That seems like a lot, and I am afraid it could promote things like alcoholism in the community. Maybe somebody should ask Chief Giannone if he's noticed any uptick in public inebriation this week.

Personally, if I ruled the world I'd do it a far safer way. On Wednesday have the City Council walk in, do all the rituals and whatever else they need to do to establish the specialness of the event, then vote to approve the new General Plan. Just do it. It is complete anyway, so why not just finally stop the madness? You'd help spare the city a lot of McMansions that way as well.

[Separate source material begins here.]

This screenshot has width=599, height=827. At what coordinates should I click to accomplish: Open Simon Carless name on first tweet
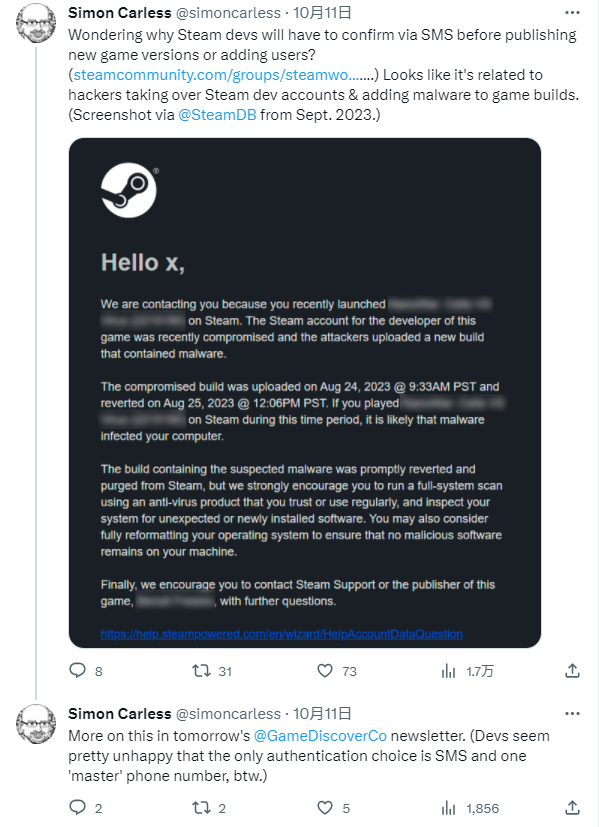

Then I would hold a vote to skip the Friday meeting and take everyone bowling instead. It is a healthy sport that everyone enjoys, plus it's a good team builder as well. Especially if everyone is wearing cool team bowling shirts with a funny name. "The Fab Five" would be a good one. Or maybe the "Pin Pushers."

Besides, those Strategic Planning Retreats are little more than the City Manager and staff attempting to make a lot more of City Hall's importance here in town than is actually justified. Nothing they do is really that vital.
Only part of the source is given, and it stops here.